Das Handlungsprogramm der Sächsischen Staatsregierung vom März 2018 versucht, einige Ungerechtigkeiten der Vergangenheit im Lehrerbereich zu beheben. Eine Gruppe von Kollegen wurde jedoch wieder außen vor gelassen: die Ingenieur-, Ökonom- und Medizinpädagogen. Sie sind – je nachdem, ob ihnen eine Nachdiplomierung und somit ein Fachhochschulabschluss zuerkannt wurde oder nicht – entweder in die EG 10 oder die EG 11 (mit Angleichungszulage) eingruppiert. Mit Blick auf die Höhergruppierung der Grundschullehrer mit DDR-Abschlüssen in EG 13 ab 1. Januar 2019 verlangen die Kollegen nun auch eine entsprechende finanzielle Gleichstellung mit dieser Gruppe und somit auch mit den grundständig ausgebildeten Lehrern an ihren Schularten. Das Argument von Kultus- und Finanzministerium, das in der DDR absolvierte Fachschulstudium sei der höchstmögliche Abschluss für Grundschullehrer gewesen, ist zwar prinzipiell richtig – ebenso wie deren finanzielle Gleichstellung mit Lehrern anderer Schularten – aber nur zum Teil schlüssig.
Überträgt man diese Argumentation auf die Ingenieur-, Ökonom- und Medizinpädagogen, muss man dabei auch die völlig andere Struktur der Lehrlingsausbildung in der DDR im Auge haben. Diese Kolleginnen und Kollegen waren vorgesehen für die berufspraktische Ausbildung (im Regelfall in den Betrieben). Somit haben auch sie die für ihre Berufsgruppe höchstmögliche Ausbildung absolviert. Mit der Wiedervereinigung wurde ein Teil der praktischen Ausbildung an die BSZ verlagert, somit wechselten auch diese Kolleginnen und Kollegen dorthin. Manche gingen auch an Ober- und Förderschulen und unterrichten seither dort. Die Einführung der Lernfelder an den BSZ im Jahr 1996 verlangte eine noch stärkere Verzahnung von Theorie und Praxis. Eine strikte Trennung dieser beiden Teile der Ausbildung gibt es de facto seither nicht mehr. Berufsbegleitende Weiterbildungen, die auch eingruppierungsrelevant gewesen wären, gab es für diese Personengruppe aber all die Jahre nicht. Betrachtet man die Tätigkeit, die sie oftmals seit mehr als 20 Jahren an den BSZ, den Ober- und Förderschulen leisten, fällt es schwer, dort Unterschiede zu grundständig ausgebildeten Lehrern zu finden. Da wir auch über eine zahlenmäßig überschaubare Anzahl von Personen sprechen, die noch dazu vom Alter her oft nicht mehr allzu viele Jahre vom Renteneintritt entfernt sind, wäre es nur mehr als fair, in Sachsen auch hier eine Lösung im Sinne der Betroffenen zu finden. Bei der aktuellen Personalsituation im Lehrerbereich sollte nicht nur die Gewinnung neuer Kolleginnen und Kollegen, sondern auch die tatsächliche Wertschätzung und finanzielle Anerkennung der langjährigen Leistung aller „Bestandslehrer“ wichtig sein.

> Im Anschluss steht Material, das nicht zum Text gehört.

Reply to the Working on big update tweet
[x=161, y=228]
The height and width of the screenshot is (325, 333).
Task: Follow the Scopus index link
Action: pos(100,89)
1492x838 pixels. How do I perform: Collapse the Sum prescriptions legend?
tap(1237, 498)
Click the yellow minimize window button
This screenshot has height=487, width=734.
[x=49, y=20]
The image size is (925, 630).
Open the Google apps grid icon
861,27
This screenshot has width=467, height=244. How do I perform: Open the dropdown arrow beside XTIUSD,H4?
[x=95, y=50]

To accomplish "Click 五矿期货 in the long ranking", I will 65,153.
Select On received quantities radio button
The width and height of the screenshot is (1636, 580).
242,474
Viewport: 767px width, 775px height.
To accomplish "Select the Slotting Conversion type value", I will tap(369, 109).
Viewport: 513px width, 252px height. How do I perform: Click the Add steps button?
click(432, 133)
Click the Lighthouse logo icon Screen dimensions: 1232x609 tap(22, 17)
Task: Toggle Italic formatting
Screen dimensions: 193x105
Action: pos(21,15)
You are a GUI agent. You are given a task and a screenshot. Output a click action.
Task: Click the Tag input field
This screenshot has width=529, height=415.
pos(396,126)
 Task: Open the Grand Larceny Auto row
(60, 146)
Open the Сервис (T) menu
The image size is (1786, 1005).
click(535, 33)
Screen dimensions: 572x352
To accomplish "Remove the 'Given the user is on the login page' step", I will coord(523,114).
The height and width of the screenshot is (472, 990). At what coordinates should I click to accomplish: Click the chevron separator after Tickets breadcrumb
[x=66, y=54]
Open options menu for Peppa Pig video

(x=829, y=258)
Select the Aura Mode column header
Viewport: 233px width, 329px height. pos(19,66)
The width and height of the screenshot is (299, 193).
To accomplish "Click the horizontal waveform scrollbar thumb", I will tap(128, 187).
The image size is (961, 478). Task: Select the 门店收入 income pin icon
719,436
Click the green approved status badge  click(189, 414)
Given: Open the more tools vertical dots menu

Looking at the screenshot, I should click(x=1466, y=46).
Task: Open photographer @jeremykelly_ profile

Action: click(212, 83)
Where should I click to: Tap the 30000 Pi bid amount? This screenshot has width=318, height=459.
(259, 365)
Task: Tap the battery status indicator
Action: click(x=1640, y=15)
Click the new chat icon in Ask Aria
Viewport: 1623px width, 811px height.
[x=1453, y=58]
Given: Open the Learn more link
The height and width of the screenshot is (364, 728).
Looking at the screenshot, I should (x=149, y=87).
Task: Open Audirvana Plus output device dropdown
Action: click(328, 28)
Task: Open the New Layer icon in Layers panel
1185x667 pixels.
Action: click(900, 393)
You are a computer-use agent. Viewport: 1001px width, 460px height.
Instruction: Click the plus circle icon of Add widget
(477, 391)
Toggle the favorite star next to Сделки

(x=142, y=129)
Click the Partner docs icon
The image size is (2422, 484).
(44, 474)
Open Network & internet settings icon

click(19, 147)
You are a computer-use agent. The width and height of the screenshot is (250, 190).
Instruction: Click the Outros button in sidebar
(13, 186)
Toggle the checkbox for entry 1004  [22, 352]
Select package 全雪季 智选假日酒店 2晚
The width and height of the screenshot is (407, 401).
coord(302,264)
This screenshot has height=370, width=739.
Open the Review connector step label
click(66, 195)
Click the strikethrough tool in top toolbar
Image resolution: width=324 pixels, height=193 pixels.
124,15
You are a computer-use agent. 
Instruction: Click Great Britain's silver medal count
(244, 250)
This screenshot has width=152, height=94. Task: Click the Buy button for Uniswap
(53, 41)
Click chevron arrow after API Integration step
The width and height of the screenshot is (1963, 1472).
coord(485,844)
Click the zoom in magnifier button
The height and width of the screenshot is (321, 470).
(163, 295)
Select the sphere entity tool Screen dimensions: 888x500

Insbesondere die Anerkennung von mitgebrachten Abschlüssen (speziell: ob sich daraus eines oder zwei Fächer ableiten lassen) ist immer wieder ein großes Thema. Teilweise zieht sich dies über Monate oder in Einzelfällen sogar Jahre hin. Dies ist absolut unbefriedigend, da der weitere Qualifizierungsweg davon abhängt. Muss ein zweites Fach berufsbegleitend studiert werden, kommt für die Kollegen an den BSZ nur ein allgemeinbildendes Fach in Frage, da fachspezifische Richtungen nicht angeboten werden. Um die geforderten mindestens 85 Leistungspunkte erbringen zu können, sind vier Semester oftmals nicht ausreichend. Verschärfend wirkt sich auf die Situation der Seiteneinsteiger aus, dass die Universitäten meist keine Rücksicht auf deren besondere Situation nehmen und jede Menge Hausaufgaben erteilen. Es bleibt abzuwarten, wie viele unter diesen Bedingungen tatsächlich einen Abschluss – insbesondere in den naturwissenschaftlichen Fächern – schaffen werden.